Your output should be the entries below, exact in every detail.
----
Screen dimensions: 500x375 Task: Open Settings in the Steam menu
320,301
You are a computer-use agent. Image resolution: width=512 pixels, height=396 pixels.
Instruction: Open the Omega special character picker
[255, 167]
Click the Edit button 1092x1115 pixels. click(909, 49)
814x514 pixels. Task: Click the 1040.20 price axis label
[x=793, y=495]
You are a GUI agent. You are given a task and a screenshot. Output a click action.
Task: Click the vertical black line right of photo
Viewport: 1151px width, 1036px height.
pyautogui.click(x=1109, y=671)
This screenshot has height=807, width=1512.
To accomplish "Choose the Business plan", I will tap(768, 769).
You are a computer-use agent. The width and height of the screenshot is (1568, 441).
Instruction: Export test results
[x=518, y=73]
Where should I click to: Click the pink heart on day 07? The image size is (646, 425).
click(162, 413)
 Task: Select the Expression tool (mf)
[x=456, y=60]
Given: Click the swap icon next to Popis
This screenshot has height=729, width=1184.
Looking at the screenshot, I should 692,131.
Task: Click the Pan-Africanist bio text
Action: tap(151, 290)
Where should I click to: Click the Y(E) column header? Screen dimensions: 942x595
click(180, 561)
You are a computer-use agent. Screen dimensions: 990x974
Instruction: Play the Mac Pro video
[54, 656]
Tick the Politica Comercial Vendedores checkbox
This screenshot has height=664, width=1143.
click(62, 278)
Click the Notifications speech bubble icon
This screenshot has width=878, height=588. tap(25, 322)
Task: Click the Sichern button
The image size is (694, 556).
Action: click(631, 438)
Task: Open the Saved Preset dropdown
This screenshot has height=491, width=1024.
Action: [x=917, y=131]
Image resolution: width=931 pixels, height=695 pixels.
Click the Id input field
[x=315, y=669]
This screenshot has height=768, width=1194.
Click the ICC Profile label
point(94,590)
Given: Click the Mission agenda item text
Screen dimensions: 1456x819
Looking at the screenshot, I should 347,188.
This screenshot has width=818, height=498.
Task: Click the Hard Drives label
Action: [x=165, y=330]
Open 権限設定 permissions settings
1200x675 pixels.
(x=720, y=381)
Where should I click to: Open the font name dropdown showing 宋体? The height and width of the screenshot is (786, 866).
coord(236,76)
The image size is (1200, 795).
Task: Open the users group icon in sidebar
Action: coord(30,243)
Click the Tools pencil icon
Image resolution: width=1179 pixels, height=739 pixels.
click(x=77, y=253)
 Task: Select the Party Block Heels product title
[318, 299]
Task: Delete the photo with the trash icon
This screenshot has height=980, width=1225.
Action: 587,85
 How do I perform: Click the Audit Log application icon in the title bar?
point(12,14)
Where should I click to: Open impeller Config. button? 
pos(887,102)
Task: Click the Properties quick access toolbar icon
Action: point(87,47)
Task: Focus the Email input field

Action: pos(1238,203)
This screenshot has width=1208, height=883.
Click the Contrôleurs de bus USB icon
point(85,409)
----
### Result
Screen dimensions: 500x375 Task: Open Settings in the Steam menu
320,301
You are a computer-use agent. Image resolution: width=512 pixels, height=396 pixels.
Instruction: Open the Omega special character picker
[255, 167]
Click the Edit button 1092x1115 pixels. click(909, 49)
814x514 pixels. Task: Click the 1040.20 price axis label
[x=793, y=495]
You are a GUI agent. You are given a task and a screenshot. Output a click action.
Task: Click the vertical black line right of photo
Viewport: 1151px width, 1036px height.
pyautogui.click(x=1109, y=671)
This screenshot has height=807, width=1512.
To accomplish "Choose the Business plan", I will tap(768, 769).
You are a computer-use agent. The width and height of the screenshot is (1568, 441).
Instruction: Export test results
[x=518, y=73]
Where should I click to: Click the pink heart on day 07? The image size is (646, 425).
click(162, 413)
 Task: Select the Expression tool (mf)
[x=456, y=60]
Given: Click the swap icon next to Popis
This screenshot has height=729, width=1184.
Looking at the screenshot, I should 692,131.
Task: Click the Pan-Africanist bio text
Action: tap(151, 290)
Where should I click to: Click the Y(E) column header? Screen dimensions: 942x595
click(180, 561)
You are a computer-use agent. Screen dimensions: 990x974
Instruction: Play the Mac Pro video
[54, 656]
Tick the Politica Comercial Vendedores checkbox
This screenshot has height=664, width=1143.
click(62, 278)
Click the Notifications speech bubble icon
This screenshot has width=878, height=588. tap(25, 322)
Task: Click the Sichern button
The image size is (694, 556).
Action: click(631, 438)
Task: Open the Saved Preset dropdown
This screenshot has height=491, width=1024.
Action: [x=917, y=131]
Image resolution: width=931 pixels, height=695 pixels.
Click the Id input field
[x=315, y=669]
This screenshot has height=768, width=1194.
Click the ICC Profile label
point(94,590)
Given: Click the Mission agenda item text
Screen dimensions: 1456x819
Looking at the screenshot, I should 347,188.
This screenshot has width=818, height=498.
Task: Click the Hard Drives label
Action: [x=165, y=330]
Open 権限設定 permissions settings
1200x675 pixels.
(x=720, y=381)
Where should I click to: Open the font name dropdown showing 宋体? The height and width of the screenshot is (786, 866).
coord(236,76)
The image size is (1200, 795).
Task: Open the users group icon in sidebar
Action: coord(30,243)
Click the Tools pencil icon
Image resolution: width=1179 pixels, height=739 pixels.
click(x=77, y=253)
 Task: Select the Party Block Heels product title
[318, 299]
Task: Delete the photo with the trash icon
This screenshot has height=980, width=1225.
Action: 587,85
 How do I perform: Click the Audit Log application icon in the title bar?
point(12,14)
Where should I click to: Open impeller Config. button? 
pos(887,102)
Task: Click the Properties quick access toolbar icon
Action: point(87,47)
Task: Focus the Email input field

Action: pos(1238,203)
This screenshot has width=1208, height=883.
Click the Contrôleurs de bus USB icon
point(85,409)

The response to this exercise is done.